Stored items

..........

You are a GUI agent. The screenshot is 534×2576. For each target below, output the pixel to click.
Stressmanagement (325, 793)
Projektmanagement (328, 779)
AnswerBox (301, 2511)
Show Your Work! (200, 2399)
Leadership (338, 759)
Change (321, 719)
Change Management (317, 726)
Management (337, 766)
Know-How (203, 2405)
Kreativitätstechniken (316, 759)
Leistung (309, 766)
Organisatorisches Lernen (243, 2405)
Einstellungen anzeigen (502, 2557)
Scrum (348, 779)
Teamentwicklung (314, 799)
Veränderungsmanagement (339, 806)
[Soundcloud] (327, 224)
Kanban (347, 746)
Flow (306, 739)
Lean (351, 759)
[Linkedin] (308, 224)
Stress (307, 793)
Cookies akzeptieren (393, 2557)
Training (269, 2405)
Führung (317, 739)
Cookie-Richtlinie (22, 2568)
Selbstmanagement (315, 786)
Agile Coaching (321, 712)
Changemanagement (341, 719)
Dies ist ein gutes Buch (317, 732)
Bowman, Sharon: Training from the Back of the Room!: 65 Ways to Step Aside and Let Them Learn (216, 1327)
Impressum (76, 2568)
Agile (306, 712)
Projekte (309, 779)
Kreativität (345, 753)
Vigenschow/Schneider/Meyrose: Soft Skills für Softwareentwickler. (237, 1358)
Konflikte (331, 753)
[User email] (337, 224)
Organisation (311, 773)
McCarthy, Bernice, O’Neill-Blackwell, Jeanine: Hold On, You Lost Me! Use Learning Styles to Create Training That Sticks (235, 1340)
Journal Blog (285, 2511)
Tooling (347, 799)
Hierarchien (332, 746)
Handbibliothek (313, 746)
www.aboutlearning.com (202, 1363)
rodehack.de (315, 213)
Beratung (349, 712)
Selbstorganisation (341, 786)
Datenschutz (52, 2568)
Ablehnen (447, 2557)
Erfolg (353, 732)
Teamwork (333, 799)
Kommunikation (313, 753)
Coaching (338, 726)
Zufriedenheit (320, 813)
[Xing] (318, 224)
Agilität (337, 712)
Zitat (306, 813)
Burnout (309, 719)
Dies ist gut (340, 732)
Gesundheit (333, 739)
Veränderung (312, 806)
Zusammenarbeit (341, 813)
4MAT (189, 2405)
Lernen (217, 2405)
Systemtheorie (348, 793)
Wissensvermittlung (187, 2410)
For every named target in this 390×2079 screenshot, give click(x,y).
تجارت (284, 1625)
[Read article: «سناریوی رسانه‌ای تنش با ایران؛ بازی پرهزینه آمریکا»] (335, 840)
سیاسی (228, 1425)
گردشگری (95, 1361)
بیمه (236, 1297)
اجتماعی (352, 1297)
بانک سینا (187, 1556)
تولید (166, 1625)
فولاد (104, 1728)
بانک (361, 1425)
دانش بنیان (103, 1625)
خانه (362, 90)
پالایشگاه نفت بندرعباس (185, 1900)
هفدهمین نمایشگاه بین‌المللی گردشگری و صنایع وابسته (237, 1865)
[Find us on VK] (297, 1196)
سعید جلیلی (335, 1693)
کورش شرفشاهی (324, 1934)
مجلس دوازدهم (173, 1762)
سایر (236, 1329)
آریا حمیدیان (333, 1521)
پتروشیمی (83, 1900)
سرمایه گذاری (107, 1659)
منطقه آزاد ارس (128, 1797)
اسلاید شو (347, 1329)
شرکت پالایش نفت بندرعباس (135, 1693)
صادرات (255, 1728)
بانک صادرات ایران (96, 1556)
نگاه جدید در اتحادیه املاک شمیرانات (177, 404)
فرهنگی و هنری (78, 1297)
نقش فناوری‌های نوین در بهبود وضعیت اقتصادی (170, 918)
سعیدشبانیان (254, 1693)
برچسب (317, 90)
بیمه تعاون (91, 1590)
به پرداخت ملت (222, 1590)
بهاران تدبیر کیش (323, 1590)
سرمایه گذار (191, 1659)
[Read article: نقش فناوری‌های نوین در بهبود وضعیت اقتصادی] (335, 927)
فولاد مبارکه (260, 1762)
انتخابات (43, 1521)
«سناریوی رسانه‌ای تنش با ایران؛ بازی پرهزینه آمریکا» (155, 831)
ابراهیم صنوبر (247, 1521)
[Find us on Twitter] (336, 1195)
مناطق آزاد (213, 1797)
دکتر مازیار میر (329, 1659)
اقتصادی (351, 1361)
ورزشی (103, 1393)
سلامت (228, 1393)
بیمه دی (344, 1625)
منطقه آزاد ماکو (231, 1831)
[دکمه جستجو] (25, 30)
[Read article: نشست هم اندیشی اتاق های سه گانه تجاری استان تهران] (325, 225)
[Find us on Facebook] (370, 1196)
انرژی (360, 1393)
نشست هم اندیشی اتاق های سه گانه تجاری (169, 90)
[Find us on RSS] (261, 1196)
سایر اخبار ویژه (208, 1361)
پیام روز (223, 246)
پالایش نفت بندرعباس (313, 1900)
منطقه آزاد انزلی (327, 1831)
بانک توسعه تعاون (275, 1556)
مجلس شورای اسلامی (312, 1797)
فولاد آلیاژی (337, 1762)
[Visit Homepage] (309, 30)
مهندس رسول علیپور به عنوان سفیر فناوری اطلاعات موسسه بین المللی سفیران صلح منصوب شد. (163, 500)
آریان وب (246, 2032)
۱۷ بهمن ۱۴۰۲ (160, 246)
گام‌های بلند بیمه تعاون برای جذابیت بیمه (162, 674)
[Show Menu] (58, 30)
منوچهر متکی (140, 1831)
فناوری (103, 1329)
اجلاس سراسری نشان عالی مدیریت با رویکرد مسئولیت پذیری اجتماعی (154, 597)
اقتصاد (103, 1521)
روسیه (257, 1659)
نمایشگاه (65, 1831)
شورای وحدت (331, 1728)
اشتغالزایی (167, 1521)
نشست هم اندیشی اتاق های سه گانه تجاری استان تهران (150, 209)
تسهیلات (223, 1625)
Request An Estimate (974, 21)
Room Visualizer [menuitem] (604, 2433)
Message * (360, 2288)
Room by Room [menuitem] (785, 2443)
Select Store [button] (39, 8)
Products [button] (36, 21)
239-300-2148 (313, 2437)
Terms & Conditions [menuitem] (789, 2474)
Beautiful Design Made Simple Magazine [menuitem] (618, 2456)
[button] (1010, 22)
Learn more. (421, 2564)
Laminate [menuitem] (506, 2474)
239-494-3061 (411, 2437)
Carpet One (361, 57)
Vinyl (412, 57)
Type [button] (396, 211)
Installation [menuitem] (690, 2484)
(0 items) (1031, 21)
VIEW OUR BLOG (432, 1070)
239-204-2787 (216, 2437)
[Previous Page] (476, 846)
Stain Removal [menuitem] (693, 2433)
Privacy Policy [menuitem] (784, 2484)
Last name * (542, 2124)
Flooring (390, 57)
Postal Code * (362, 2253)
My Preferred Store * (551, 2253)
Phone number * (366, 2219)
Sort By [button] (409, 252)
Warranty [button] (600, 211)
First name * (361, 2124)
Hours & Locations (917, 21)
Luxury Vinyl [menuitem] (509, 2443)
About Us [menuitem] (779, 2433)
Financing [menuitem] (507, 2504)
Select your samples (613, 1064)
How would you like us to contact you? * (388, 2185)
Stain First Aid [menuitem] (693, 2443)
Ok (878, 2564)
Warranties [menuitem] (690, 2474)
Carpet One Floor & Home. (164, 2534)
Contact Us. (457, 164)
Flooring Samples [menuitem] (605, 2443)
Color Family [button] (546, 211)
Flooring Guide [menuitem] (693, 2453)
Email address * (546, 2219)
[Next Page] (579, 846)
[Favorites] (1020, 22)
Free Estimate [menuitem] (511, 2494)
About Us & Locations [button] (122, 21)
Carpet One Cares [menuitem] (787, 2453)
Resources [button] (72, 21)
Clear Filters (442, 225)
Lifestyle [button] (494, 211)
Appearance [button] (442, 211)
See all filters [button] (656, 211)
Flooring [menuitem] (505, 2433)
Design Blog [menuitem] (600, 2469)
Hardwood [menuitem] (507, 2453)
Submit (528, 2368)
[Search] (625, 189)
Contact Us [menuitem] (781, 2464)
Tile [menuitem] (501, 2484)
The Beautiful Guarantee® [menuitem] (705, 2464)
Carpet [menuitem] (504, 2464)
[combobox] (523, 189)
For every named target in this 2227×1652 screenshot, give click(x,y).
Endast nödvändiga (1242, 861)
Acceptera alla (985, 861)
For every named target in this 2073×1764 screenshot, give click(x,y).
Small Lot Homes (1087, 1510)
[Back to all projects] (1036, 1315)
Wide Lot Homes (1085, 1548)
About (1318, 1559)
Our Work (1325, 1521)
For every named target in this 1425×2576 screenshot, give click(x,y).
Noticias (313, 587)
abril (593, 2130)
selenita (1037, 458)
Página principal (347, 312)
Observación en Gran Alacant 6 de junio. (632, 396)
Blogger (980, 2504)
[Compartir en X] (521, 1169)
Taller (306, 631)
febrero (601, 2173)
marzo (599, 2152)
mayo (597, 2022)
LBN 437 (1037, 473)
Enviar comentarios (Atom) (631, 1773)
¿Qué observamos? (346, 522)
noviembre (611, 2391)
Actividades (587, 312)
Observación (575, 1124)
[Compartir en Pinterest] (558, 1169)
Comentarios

..........

Take exactly the lines from the one containing "سیاسی (228, 1425)" through the one containing "انتخابات (43, 1521)" in the data above, and output them with nothing added.

سیاسی (228, 1425)
گردشگری (95, 1361)
بیمه (236, 1297)
اجتماعی (352, 1297)
بانک سینا (187, 1556)
تولید (166, 1625)
فولاد (104, 1728)
بانک (361, 1425)
دانش بنیان (103, 1625)
خانه (362, 90)
پالایشگاه نفت بندرعباس (185, 1900)
هفدهمین نمایشگاه بین‌المللی گردشگری و صنایع وابسته (237, 1865)
[Find us on VK] (297, 1196)
سعید جلیلی (335, 1693)
کورش شرفشاهی (324, 1934)
مجلس دوازدهم (173, 1762)
سایر (236, 1329)
آریا حمیدیان (333, 1521)
پتروشیمی (83, 1900)
سرمایه گذاری (107, 1659)
منطقه آزاد ارس (128, 1797)
اسلاید شو (347, 1329)
شرکت پالایش نفت بندرعباس (135, 1693)
صادرات (255, 1728)
بانک صادرات ایران (96, 1556)
نگاه جدید در اتحادیه املاک شمیرانات (177, 404)
فرهنگی و هنری (78, 1297)
نقش فناوری‌های نوین در بهبود وضعیت اقتصادی (170, 918)
سعیدشبانیان (254, 1693)
برچسب (317, 90)
بیمه تعاون (91, 1590)
به پرداخت ملت (222, 1590)
بهاران تدبیر کیش (323, 1590)
سرمایه گذار (191, 1659)
[Read article: نقش فناوری‌های نوین در بهبود وضعیت اقتصادی] (335, 927)
فولاد مبارکه (260, 1762)
انتخابات (43, 1521)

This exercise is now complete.